販売代理店契約では、代理店が商品の買い取りまたはメーカーの代理を行いますが、販売仲介契約の場合、仲介業者はあくまでも、商品の売買契約の成立に向けた事実上の行為(顧客の紹介・商品の提案など)をするにとどまります。
販売仲介契約を締結することにより、メーカーは仲介業者の流通網を活用でき、さらに販促にかかる労力と人員を削減できるメリットがあります。また、販売代理店契約に比べて、販売仲介契約の手数料は低く抑えられるのが一般的です。
販売仲介契約を締結する際には、必要な条項が網羅されているか、自社にとって不当に不利益な条項が含まれていないかを慎重に確認しましょう。
この記事では、販売仲介契約について、販売代理店契約との違い・締結のメリット・規定すべき事項などを解説します。
※この記事は、2023年1月13日に執筆され、同時点の法令等に基づいています。
目次
販売仲介契約とは
「販売仲介契約」とは、メーカーが仲介業者に対して、自社商品の販売の仲介を委託する内容の契約です。

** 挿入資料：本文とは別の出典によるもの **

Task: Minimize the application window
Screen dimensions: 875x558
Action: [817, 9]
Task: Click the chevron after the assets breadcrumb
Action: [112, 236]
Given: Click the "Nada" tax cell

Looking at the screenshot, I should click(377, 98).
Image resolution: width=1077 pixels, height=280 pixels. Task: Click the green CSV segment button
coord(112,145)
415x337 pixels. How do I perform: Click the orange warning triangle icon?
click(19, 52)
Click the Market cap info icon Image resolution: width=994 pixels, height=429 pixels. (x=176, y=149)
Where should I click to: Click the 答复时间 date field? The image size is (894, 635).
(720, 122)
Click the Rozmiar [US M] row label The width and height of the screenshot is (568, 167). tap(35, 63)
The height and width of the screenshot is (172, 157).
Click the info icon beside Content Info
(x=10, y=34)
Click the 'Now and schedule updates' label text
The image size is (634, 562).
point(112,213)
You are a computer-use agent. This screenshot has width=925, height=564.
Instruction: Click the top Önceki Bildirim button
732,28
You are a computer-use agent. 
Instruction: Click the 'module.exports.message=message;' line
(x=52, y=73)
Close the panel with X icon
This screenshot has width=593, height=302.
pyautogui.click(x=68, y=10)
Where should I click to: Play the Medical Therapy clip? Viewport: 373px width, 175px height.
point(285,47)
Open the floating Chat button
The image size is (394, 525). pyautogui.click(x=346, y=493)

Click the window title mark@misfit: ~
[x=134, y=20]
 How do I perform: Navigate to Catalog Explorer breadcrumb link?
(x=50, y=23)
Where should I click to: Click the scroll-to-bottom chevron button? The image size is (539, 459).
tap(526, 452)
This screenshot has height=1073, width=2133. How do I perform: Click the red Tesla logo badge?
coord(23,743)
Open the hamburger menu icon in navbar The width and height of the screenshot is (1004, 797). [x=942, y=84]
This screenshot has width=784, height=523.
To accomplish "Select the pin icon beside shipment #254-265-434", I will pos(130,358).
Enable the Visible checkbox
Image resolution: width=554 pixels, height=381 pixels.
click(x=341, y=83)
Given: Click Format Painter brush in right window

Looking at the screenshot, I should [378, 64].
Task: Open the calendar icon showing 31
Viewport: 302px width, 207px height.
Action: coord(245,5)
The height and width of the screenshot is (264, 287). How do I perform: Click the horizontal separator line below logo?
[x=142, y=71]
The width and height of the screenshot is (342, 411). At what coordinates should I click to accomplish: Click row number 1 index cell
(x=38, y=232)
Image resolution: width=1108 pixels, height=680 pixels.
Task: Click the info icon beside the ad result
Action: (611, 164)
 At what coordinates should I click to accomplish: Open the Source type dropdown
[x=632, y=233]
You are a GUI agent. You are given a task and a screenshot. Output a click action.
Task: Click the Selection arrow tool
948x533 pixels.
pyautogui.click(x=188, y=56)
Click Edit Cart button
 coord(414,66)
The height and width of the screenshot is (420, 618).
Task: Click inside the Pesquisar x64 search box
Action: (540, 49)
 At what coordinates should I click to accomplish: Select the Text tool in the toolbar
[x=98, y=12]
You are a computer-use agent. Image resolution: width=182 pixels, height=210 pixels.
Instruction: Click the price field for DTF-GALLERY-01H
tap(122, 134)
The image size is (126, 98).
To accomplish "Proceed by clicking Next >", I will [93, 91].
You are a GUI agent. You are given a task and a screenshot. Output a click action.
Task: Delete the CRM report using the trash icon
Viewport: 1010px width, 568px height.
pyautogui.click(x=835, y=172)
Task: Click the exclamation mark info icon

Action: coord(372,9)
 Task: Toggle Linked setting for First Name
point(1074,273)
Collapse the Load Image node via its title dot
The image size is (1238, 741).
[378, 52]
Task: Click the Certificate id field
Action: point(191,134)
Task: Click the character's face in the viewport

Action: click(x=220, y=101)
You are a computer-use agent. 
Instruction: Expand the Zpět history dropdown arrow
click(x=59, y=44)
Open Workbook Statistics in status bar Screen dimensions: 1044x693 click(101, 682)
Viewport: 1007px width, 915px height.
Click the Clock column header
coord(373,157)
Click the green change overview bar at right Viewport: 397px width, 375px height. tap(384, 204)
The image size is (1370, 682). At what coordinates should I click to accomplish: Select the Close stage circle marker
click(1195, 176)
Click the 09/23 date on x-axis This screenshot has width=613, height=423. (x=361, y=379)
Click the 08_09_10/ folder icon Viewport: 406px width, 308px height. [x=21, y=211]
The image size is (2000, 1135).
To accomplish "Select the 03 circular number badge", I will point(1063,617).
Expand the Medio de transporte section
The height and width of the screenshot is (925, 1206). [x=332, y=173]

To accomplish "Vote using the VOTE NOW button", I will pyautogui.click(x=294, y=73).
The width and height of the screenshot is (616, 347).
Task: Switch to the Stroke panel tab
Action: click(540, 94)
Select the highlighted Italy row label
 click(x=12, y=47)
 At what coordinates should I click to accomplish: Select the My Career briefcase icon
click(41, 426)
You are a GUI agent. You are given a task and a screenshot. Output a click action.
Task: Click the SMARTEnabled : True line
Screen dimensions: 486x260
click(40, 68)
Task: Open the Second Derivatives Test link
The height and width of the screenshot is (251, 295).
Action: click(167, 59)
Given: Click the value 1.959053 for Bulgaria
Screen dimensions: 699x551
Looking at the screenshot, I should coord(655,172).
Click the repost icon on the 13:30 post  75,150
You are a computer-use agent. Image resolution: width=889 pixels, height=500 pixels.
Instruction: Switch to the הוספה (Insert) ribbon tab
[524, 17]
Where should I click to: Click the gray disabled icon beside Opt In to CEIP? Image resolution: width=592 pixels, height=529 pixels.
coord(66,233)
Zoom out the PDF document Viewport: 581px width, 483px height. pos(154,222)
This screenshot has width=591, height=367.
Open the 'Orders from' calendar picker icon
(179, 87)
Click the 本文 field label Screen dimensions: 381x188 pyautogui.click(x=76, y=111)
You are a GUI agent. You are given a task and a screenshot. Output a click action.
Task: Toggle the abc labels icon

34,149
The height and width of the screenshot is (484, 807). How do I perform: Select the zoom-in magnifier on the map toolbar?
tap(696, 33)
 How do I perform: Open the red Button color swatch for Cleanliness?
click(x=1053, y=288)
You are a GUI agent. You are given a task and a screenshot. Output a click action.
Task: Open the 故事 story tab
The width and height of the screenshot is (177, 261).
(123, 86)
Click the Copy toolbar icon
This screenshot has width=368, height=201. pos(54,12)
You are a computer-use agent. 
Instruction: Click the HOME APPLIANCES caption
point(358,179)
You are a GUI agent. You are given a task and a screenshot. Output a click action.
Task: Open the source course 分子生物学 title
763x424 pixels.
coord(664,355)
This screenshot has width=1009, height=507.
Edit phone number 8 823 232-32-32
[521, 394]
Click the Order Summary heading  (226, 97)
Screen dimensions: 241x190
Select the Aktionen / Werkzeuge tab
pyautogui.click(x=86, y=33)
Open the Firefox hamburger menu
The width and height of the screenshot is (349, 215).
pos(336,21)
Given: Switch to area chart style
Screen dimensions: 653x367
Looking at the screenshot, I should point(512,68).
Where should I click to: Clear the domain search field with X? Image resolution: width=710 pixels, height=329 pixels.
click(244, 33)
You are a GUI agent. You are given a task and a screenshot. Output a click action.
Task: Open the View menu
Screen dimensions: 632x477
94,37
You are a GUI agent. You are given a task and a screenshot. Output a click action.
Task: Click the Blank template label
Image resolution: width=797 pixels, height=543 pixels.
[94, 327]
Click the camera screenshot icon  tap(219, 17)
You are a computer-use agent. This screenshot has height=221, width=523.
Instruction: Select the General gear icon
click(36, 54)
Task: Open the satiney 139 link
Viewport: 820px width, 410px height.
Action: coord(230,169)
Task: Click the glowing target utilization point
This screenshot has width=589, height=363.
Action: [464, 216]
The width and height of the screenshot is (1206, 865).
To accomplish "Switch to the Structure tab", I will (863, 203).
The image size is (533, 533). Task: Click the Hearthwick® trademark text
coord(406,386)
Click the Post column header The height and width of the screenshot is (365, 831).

メーカーが自ら商品の売却先を探すのが困難な場合や、一挙に大量の商品を販売したい場合などに、仲介業者の流通網や人員を活用する目的で、販売仲介契約を締結することがあります。
販売仲介契約と販売代理店契約の違い
販売仲介契約と同様に、メーカーが商品を販売するために、他業者の流通網や人員などを活用する契約として「販売代理店契約」があります。しかし、販売仲介契約と販売代理店契約では、メーカーの相手方となる仲介業者(または販売代理店)の役割に違いがあります。
販売仲介契約の場合、仲介業者はあくまでも、顧客の紹介や商品の提案など、売買契約の成立に向けた事実上の行為をするにとどまります。
これに対して販売代理店契約では、販売代理店が商品を買い取って販売するか、またはメーカーの代理人として販売を行うのが大きな特徴です。
2種類の販売代理店契約|ディストリビューター方式・エージェント方式
販売代理店契約には、「ディストリビューター方式」と「エージェント方式」の2種類があります。
(1) ディストリビューター方式
販売代理店がメーカーから商品を買い取り、自ら顧客に対して販売する方式です。「販売店契約」と呼ばれることもあります。
(2) エージェント方式
メーカーと顧客の間で商品の売買契約を成立させるため、販売代理店がメーカーの代理人として行動する方式です。
「仲介」と「代理」の違い
販売仲介契約と、エージェント方式の販売代理店契約は、いずれもメーカーが顧客に対して、売主として直接商品を販売する点で共通しています。ただし、販売仲介契約において仲介業者が行うのは「仲介」であるのに対し、エージェント方式の販売代理契約において販売代理店が行うのは「代理」です。
仲介と代理は、法律上以下のとおり区別されています。
(1) 仲介
当事者間における契約の成立に向けて、事実上尽力することを意味します。契約の締結は、あくまでも当事者本人が行います。
日本では、仲介業者が売主・買主双方の仲介を行うことも認められています(いわゆる「両手仲介」)。
(2) 代理
代理権に基づき、当事者の代わりに契約などの法律行為をすることを意味します。契約の締結は代理人が行い、その効果は当事者本人に帰属します。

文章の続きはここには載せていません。